Everything from the line with "Screen dimensions: 1451x925" to the last line of the material below is what to reproduce, exactly and with no other lines.

[Supplied data Boundary: Start]

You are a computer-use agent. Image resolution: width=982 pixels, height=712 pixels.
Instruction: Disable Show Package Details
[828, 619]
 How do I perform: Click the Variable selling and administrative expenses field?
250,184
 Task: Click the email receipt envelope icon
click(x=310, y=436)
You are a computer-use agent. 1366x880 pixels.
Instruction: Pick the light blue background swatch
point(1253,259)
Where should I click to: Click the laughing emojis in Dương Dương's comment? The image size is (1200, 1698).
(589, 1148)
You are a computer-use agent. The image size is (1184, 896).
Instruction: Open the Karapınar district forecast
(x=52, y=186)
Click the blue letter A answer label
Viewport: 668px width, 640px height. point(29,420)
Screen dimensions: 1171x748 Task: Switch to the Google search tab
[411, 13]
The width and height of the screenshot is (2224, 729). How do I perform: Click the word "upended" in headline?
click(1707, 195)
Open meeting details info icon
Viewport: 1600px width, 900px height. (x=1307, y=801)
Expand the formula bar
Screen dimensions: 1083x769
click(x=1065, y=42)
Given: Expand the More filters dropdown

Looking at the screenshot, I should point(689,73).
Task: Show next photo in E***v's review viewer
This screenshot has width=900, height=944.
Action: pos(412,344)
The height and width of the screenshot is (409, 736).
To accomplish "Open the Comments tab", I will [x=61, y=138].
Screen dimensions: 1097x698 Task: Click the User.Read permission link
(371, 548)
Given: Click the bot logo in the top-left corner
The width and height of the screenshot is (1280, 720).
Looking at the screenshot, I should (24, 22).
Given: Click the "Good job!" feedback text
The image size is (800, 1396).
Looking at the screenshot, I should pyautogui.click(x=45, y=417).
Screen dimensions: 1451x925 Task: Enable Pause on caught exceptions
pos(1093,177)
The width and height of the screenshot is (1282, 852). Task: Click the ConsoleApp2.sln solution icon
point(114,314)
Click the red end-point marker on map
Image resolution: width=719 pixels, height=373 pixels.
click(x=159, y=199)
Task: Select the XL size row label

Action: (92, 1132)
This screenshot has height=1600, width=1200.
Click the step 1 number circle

[Supplied data Boundary: End]

_Output of the exercise_:
Screen dimensions: 1451x925 Task: Enable Pause on caught exceptions
pos(1093,177)
The width and height of the screenshot is (1282, 852). Task: Click the ConsoleApp2.sln solution icon
point(114,314)
Click the red end-point marker on map
Image resolution: width=719 pixels, height=373 pixels.
click(x=159, y=199)
Task: Select the XL size row label

Action: (92, 1132)
This screenshot has height=1600, width=1200.
Click the step 1 number circle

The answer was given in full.